The review, which was completed in November 2006, was published after the conviction this week of Rhys’s mother, Claire Biggs, for child cruelty, and her partner, Paul Husband, for child neglect.
A post-mortem revealed a number of injuries had been inflicted on Rhys, including 12 broken ribs, but it could not be established whether these caused his death in May 2006.
History of domestic violence
The SCR found that Biggs, who was 24 at the time of Rhys’s death, had a history of domestic violence, substance misuse and homelessness, and also had a mild learning disability. She had also had her first child taken into care.
She came to the attention of Camden children’s services in September 2005 when pregnant with Rhys, and living at a Women’s Aid refuge in the borough.
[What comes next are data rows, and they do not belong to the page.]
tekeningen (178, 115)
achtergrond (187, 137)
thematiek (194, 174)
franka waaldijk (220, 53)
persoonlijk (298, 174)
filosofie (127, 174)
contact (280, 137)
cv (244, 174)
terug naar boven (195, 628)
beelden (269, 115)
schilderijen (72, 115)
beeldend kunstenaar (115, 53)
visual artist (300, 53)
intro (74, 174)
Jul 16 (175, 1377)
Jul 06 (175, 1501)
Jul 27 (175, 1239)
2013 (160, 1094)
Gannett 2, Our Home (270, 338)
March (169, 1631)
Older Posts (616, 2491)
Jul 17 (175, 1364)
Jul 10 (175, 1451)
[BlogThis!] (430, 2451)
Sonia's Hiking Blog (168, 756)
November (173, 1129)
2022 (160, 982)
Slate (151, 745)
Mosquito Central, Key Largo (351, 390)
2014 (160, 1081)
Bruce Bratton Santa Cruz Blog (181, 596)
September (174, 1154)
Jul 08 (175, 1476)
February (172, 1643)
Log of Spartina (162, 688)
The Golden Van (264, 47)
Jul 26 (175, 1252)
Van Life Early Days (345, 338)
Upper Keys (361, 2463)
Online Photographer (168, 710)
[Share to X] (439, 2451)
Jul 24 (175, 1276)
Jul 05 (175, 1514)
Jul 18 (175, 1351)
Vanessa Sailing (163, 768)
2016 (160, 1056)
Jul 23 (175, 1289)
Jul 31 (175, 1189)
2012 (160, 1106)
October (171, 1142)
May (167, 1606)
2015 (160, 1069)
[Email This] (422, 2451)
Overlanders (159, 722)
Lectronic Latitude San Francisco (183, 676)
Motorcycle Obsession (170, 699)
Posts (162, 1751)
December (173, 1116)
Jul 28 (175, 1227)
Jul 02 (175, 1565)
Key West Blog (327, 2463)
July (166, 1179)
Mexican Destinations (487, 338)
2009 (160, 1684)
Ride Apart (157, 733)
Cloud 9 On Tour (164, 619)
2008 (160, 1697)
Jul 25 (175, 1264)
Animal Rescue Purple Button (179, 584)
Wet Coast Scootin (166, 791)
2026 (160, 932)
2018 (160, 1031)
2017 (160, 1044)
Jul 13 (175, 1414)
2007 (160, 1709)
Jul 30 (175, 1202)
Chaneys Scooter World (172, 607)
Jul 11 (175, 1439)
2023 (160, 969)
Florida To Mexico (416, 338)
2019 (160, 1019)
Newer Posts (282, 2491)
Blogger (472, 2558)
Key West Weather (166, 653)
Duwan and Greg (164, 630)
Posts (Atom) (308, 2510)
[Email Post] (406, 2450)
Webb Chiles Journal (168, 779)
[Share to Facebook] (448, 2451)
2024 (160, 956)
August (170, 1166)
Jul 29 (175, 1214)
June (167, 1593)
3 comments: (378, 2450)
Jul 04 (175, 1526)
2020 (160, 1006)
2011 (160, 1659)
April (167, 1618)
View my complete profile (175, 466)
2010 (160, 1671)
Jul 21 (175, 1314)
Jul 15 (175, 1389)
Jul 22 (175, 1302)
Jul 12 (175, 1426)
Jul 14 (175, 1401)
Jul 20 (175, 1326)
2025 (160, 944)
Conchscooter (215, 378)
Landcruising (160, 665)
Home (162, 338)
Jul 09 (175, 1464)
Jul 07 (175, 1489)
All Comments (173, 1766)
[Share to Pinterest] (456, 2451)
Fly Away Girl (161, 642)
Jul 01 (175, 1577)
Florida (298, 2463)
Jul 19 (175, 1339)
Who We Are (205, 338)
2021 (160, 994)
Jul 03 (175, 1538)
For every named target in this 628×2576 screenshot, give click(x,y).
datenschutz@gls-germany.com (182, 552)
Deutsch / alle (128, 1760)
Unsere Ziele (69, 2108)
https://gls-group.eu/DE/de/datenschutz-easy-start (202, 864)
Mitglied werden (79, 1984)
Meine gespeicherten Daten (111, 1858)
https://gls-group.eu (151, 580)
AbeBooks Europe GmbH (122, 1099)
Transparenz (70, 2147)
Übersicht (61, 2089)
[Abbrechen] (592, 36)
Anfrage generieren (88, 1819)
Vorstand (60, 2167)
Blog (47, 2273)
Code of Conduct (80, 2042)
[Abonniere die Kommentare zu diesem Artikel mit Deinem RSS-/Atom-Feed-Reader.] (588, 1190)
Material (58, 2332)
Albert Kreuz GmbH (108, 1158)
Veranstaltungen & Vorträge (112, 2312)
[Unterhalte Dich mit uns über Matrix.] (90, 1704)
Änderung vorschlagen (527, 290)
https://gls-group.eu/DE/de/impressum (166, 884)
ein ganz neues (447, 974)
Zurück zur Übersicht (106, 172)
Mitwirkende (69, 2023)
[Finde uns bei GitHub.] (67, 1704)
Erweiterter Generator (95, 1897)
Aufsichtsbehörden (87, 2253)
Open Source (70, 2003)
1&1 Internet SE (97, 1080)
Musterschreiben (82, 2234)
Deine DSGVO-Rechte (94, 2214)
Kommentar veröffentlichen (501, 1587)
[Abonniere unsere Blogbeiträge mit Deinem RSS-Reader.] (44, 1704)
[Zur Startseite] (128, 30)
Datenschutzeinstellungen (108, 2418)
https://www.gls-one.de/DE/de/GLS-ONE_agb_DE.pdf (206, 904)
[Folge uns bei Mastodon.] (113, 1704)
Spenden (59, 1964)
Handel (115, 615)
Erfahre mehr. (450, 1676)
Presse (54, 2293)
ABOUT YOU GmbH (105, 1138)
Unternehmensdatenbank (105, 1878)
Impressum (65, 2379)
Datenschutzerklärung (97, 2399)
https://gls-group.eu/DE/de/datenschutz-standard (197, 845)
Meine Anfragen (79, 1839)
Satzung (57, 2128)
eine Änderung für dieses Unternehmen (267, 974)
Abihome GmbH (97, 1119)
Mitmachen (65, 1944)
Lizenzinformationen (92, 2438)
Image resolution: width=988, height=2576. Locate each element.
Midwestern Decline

The review criticised social workers for being “overly optimistic” in Biggs’ ability to look after her child, a key part of their decision not to trigger an initial child protection conference.
It said agencies’ experience of the links between domestic violence and child abuse should have suggested “a more cautious approach”.
The review also said that her learning disability – and its likely impact on her parenting capacity should have been “comprehensively assessed”.
The SCR also said that a failure to carry out a police background check on Husband, with whom Biggs began a relationship in December 2005, had been “a significant error”, as the case would have been handled differently as a result.
When the case was transferred to Newham children’s services, after Biggs moved there in April 2005, a month after Rhys was born, the department was not informed of the relationship with Husband, who lived in the borough. A social worker was allocated without delay but, because of other priorities, did not see the family before Rhys’s death, a month later.
The SCR found information sharing on Biggs’ situation was initially good but then deteriorated and said that agencies “were not working well together” by the time Rhys was born.
Women’s Aid criticised
It also criticised Women’s Aid staff in Camden for not keeping Biggs’ social worker informed about her repeated absences from the refuge.
The review called for Newham and Camden safeguarding children boards to ensure safeguarding arrangements take account of the “enduring connection between domestic violence and child abuse”, and arrangements for the assessment and support of parents with learning disabilities.
Speaking on behalf of all the agencies involved, Newham Council’s director of children’s services, Kim Bromley-Derry, said that the review had identified a number of areas for improvement.
No evidence death could have been anticipated
He said: “It also found no evidence that the tragic death of Rhys could reasonably have been anticipated by the agencies involved.
“We have taken all the necessary steps to implement the recommendations made by the review. We want to continue to learn from this incident and now that the case has finished, we will review action plans again to identify any further areas for improvement or action.”